* About this task
Among the lines below, a stretch begins at the one with "The width and height of the screenshot is (512, 265)." and ends at the one with "Task: Click the monitor". Repeat that stretch exactly, ends included.

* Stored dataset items

- - -

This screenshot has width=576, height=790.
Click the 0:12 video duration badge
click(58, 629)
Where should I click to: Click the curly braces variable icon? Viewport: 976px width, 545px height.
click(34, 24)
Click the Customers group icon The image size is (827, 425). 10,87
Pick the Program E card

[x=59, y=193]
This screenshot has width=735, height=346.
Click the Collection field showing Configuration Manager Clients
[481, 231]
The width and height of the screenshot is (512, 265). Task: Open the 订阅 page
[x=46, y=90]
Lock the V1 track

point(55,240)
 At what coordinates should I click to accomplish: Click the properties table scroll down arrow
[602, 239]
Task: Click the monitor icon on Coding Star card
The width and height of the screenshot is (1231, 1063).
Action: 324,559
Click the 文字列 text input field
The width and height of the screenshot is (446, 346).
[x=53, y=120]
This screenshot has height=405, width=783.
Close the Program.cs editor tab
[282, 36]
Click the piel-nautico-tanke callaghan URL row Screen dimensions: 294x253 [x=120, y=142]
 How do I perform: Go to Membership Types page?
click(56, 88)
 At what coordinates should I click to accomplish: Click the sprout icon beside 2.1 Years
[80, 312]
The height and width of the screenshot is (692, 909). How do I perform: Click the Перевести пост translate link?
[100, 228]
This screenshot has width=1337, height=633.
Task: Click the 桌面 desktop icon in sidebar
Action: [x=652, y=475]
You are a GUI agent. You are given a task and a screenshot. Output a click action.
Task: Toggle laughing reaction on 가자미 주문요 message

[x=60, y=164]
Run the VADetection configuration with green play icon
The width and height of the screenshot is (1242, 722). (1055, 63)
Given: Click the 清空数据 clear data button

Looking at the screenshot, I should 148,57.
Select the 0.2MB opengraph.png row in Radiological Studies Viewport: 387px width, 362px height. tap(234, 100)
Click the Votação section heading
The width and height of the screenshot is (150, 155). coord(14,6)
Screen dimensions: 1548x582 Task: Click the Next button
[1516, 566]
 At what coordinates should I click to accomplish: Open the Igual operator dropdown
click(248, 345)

- - -

* Exercise answer
The width and height of the screenshot is (512, 265). Task: Open the 订阅 page
[x=46, y=90]
Lock the V1 track

point(55,240)
 At what coordinates should I click to accomplish: Click the properties table scroll down arrow
[602, 239]
Task: Click the monitor icon on Coding Star card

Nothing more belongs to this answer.